The expression of cyclin D1 increased in subjects with clinically normal mucosa with smoking habit (group 2), compared to normal mucosa of subjects without tobacco smoking habit (group 1) suggesting that the habit may play an important role in the increased expression of cyclin D1 and there may be certain molecular changes occurring within the mucosa which is apparently looking normal. And hence changes seen at the molecular level need not transform into clinically or histopathologically evident morphological changes. And the expression of cyclin D1 here may be an early event in conversion of non-dysplastic lesion into a dysplastic lesion and may serve as biomarker of oral carcinogenesis.

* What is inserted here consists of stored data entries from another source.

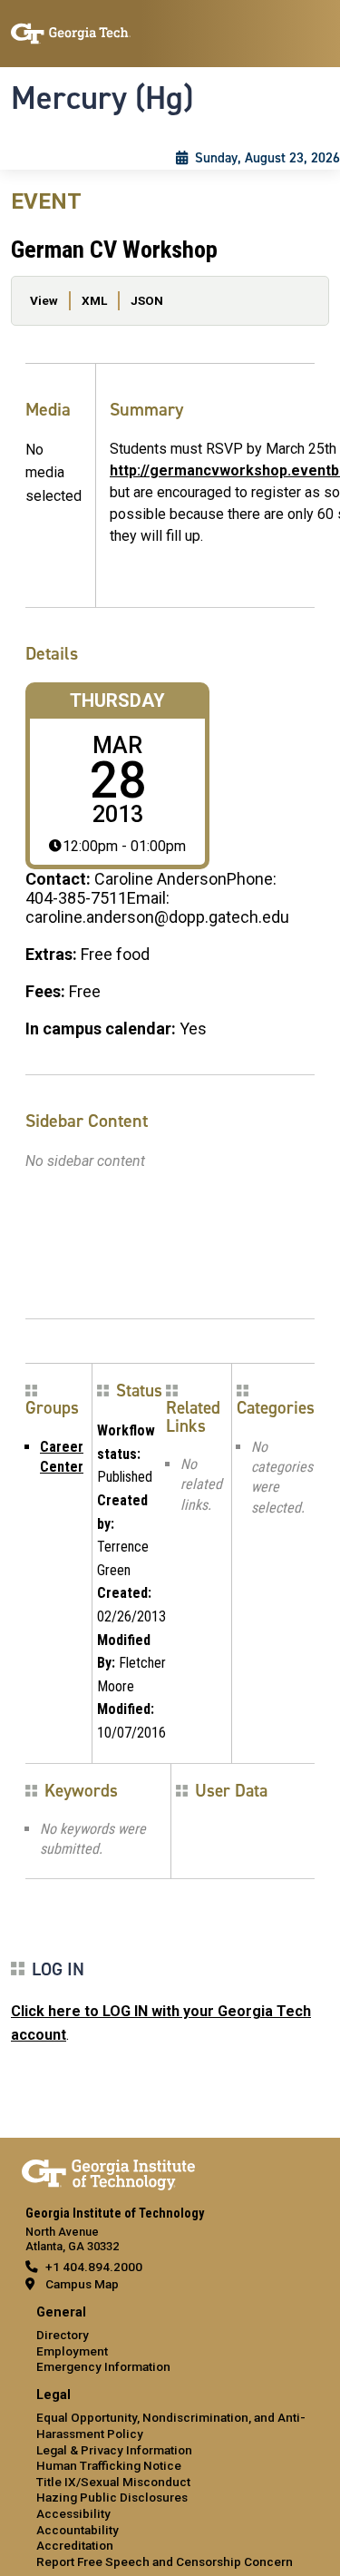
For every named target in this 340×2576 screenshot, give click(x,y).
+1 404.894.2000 (93, 2266)
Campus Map (82, 2284)
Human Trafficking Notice (108, 2465)
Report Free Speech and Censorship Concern (164, 2561)
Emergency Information (103, 2366)
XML (94, 300)
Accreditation (74, 2545)
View (44, 300)
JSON (147, 300)
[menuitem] (170, 2341)
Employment (72, 2351)
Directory (62, 2334)
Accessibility (73, 2513)
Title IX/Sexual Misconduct (113, 2481)
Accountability (77, 2529)
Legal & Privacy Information (114, 2450)
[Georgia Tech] (108, 2171)
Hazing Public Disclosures (112, 2497)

The recognition of events that contribute to malignant transformation, their prognostic significance, is of utmost importance for the development of additional therapeutic and preventive strategies in head and neck cancer. Basilar hyperplasia should be given additional weightage and importance in grading of dysplasias. Additional studies with different types of tobacco habit, large sample size, and long-term follow-up and other objective methods would further help to assess the significance of -cyclin D1 protein in oral carcinogenesis.